Aim of the task
Please repeat, exactly and without pictures, the lines of the entries below that run from the one containing "禾晏山 (50, 2538)" through the one containing "[Go to slide 4] (703, 1865)".

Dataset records
________________________________________

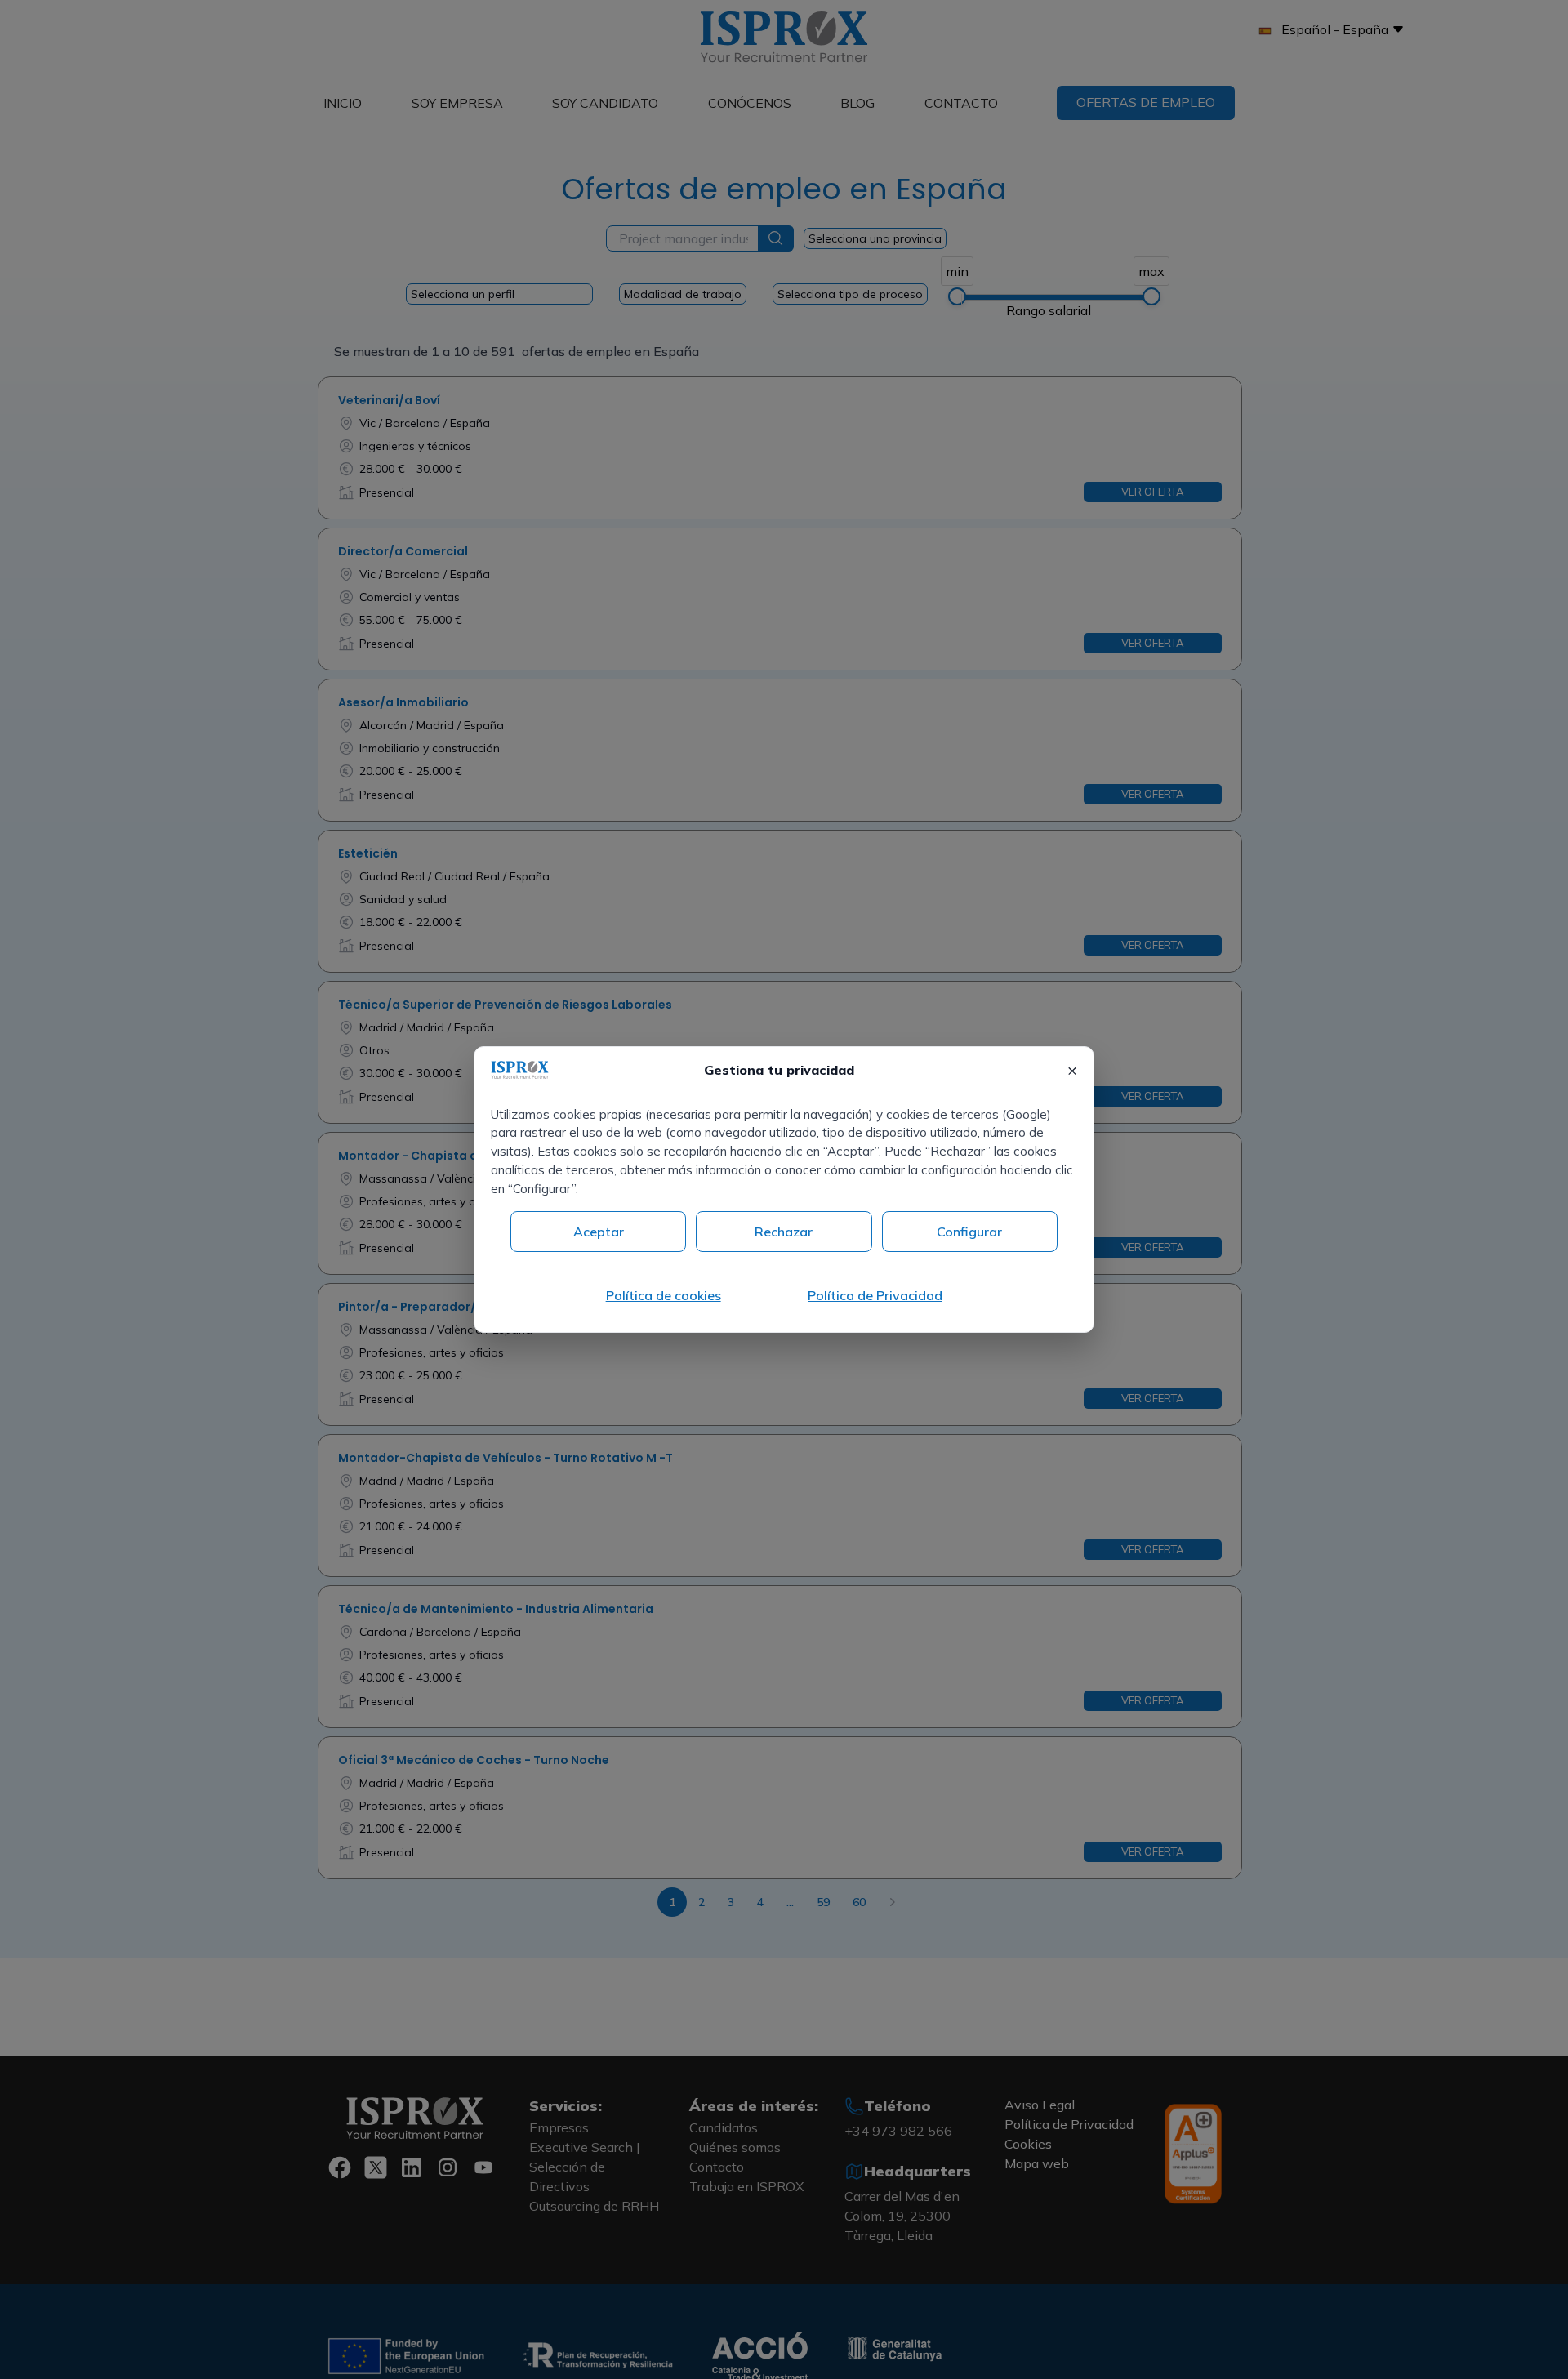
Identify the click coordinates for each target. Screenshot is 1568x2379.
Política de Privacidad (875, 1295)
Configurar (969, 1231)
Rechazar (784, 1231)
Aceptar (598, 1231)
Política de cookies (663, 1295)
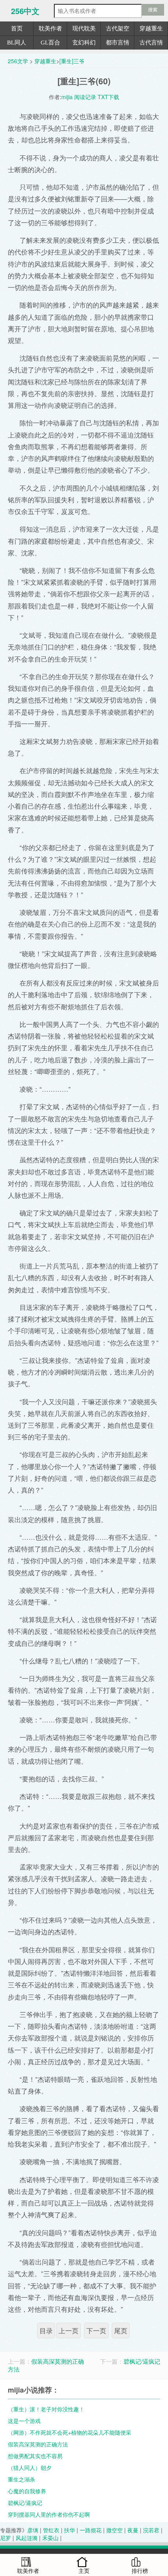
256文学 (18, 61)
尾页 (120, 2330)
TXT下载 (108, 97)
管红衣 (51, 2530)
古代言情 (151, 42)
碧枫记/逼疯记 (141, 2361)
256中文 (25, 10)
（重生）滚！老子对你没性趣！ (46, 2409)
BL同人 (16, 42)
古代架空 (117, 28)
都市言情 (117, 42)
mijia (67, 97)
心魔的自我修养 (27, 2491)
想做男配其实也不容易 (35, 2456)
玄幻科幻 (84, 42)
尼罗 (5, 2538)
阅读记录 (85, 97)
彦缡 (32, 2530)
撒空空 (114, 2530)
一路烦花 (91, 2530)
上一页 (69, 2330)
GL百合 (50, 42)
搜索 (152, 9)
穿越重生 (151, 28)
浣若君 (151, 2530)
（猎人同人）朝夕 (30, 2467)
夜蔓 (132, 2530)
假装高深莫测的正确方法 (46, 2365)
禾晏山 (50, 2538)
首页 (17, 28)
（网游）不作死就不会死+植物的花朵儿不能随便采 (69, 2432)
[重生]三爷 (71, 61)
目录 (46, 2330)
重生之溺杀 (21, 2479)
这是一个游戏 (24, 2421)
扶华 (69, 2530)
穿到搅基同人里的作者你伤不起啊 (49, 2514)
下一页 (96, 2330)
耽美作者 (50, 28)
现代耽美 (84, 28)
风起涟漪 (27, 2538)
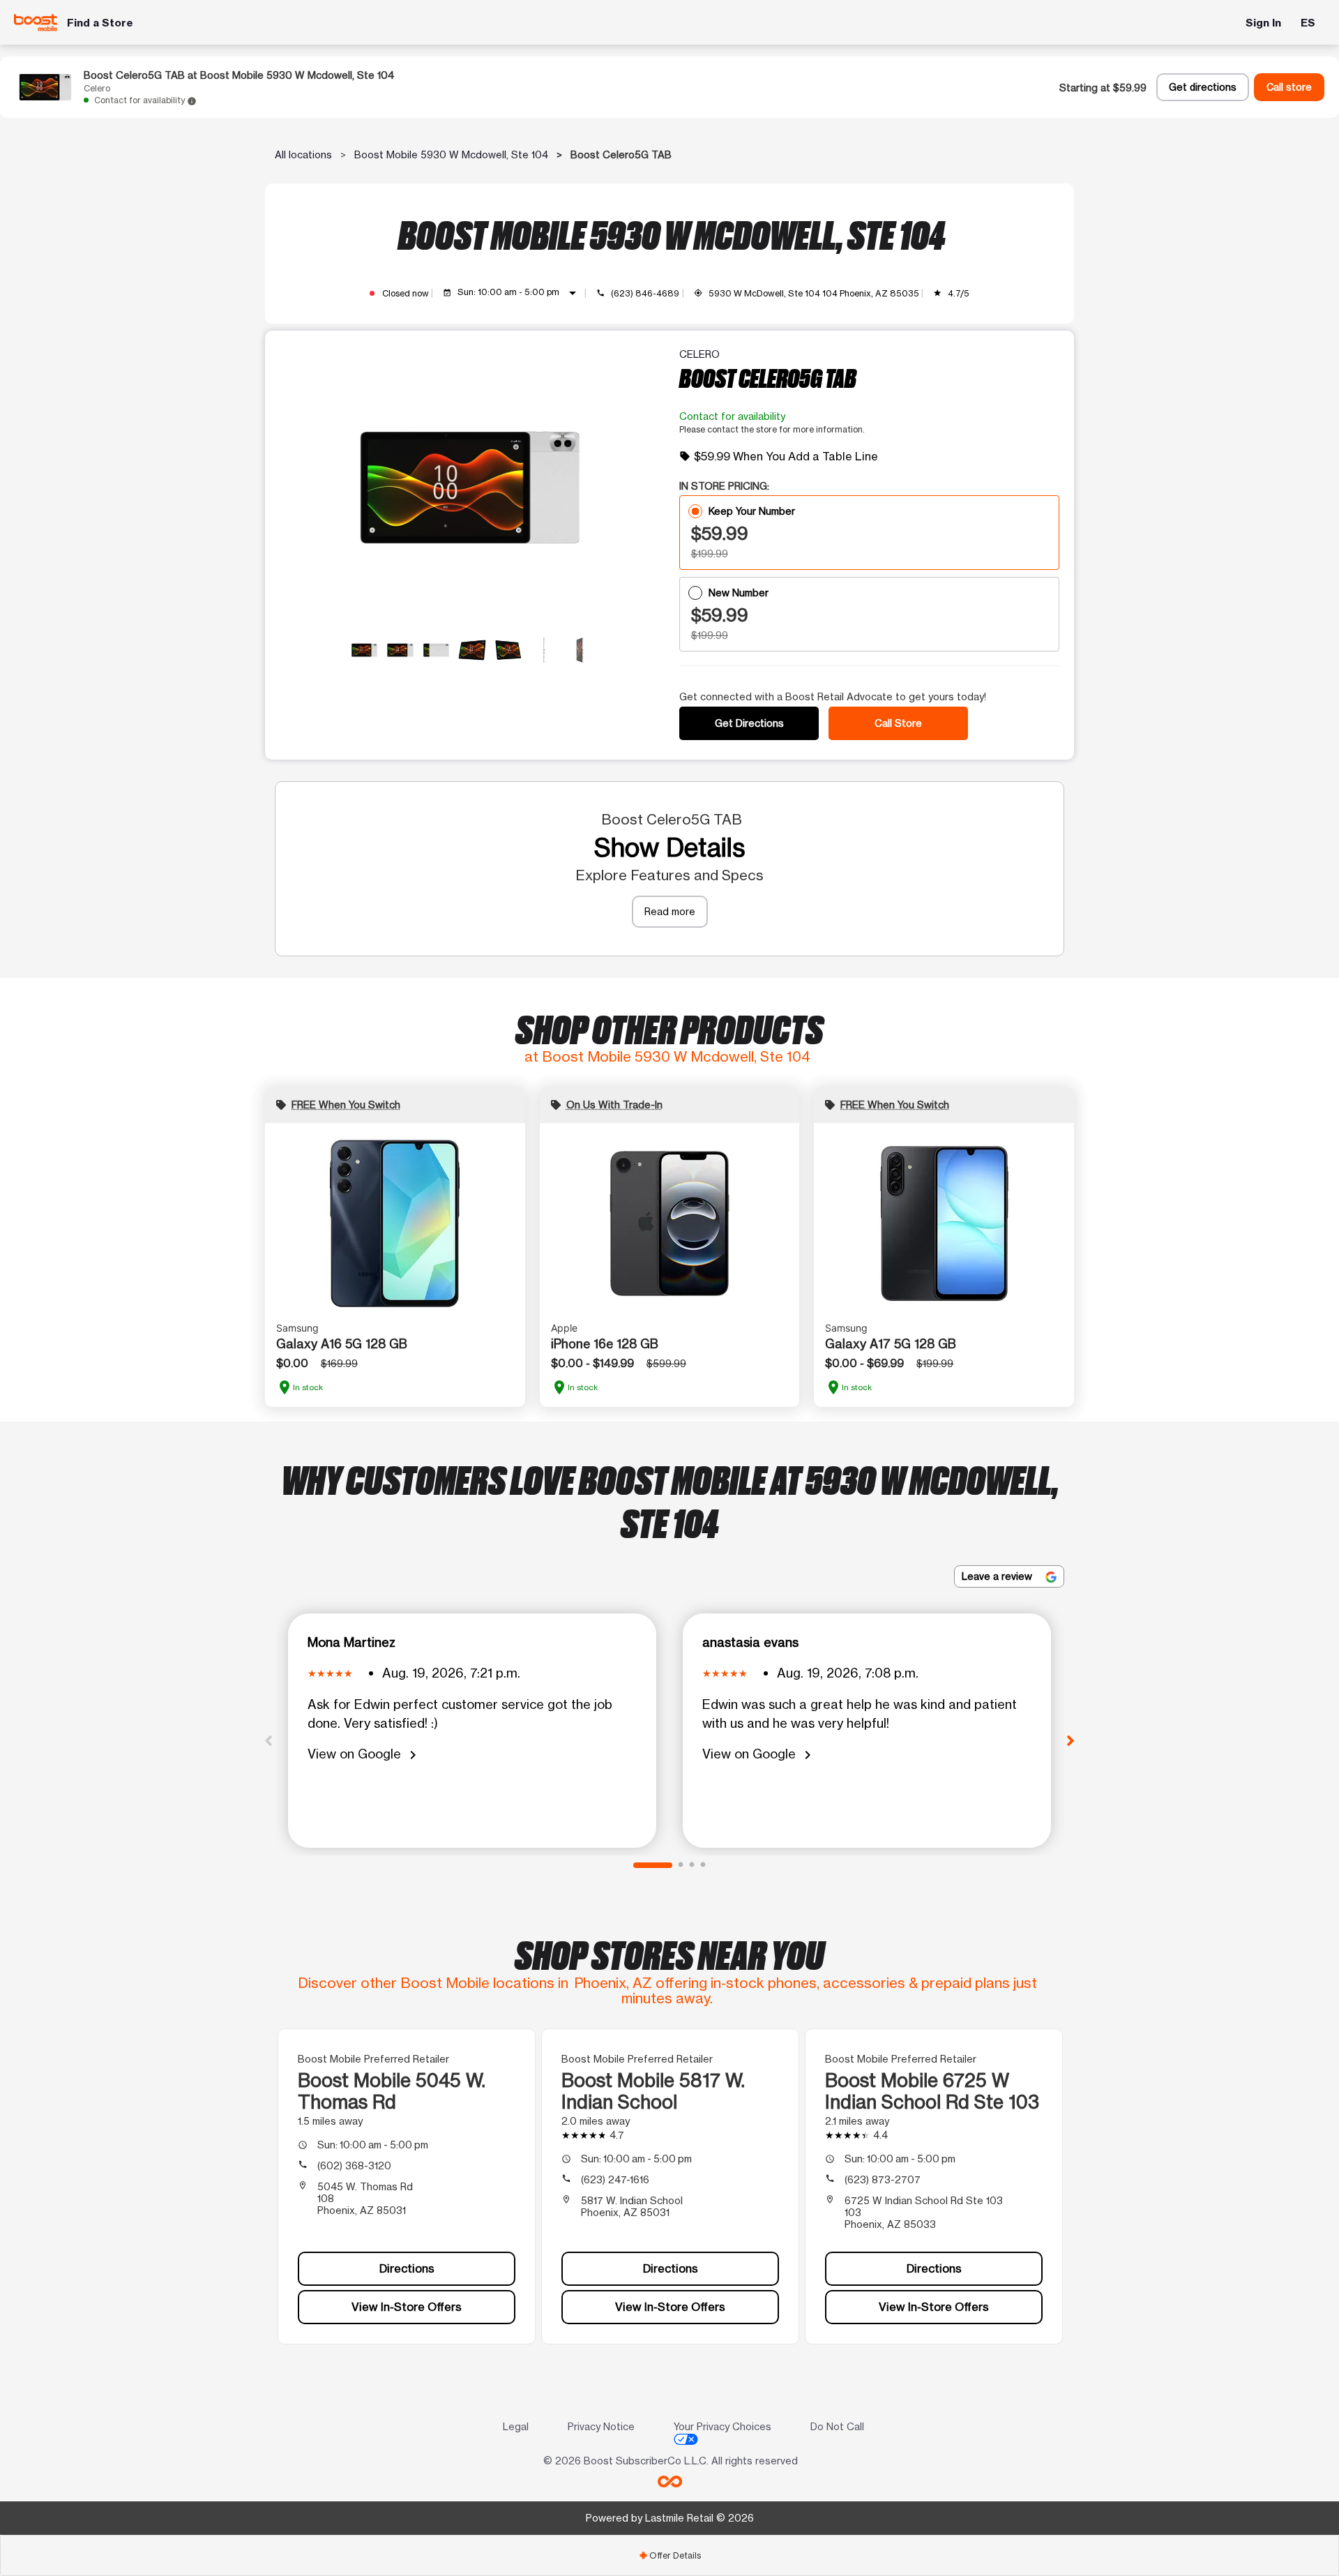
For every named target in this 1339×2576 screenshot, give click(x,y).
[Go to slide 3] (692, 1865)
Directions (406, 2268)
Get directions (1202, 87)
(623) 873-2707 (883, 2179)
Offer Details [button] (670, 2555)
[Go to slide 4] (703, 1865)
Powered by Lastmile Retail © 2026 (670, 2518)
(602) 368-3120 (354, 2165)
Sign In (1263, 22)
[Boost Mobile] (36, 22)
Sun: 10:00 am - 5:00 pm (519, 293)
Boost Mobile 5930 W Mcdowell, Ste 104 (451, 154)
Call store (1289, 87)
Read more (669, 911)
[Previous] (268, 1739)
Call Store (898, 723)
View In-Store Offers (406, 2307)
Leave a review (998, 1576)
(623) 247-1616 (615, 2179)
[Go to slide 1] (652, 1865)
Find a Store (100, 22)
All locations (303, 154)
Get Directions (749, 723)
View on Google (364, 1754)
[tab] (669, 2555)
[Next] (1070, 1739)
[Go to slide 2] (680, 1865)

________________________________________

Written response
禾晏山 (50, 2538)
首页 (17, 28)
（网游）不作死就不会死+植物的花朵儿不能随便采 (69, 2432)
[重生]三爷 (71, 61)
目录 (46, 2330)
重生之溺杀 (21, 2479)
这是一个游戏 (24, 2421)
扶华 (69, 2530)
穿到搅基同人里的作者你伤不起啊 (49, 2514)
下一页 (96, 2330)
耽美作者 (50, 28)
现代耽美 (84, 28)
风起涟漪 (27, 2538)
For every named target in this 1339×2576 screenshot, give click(x,y).
[Go to slide 3] (692, 1865)
Directions (406, 2268)
Get directions (1202, 87)
(623) 873-2707 (883, 2179)
Offer Details [button] (670, 2555)
[Go to slide 4] (703, 1865)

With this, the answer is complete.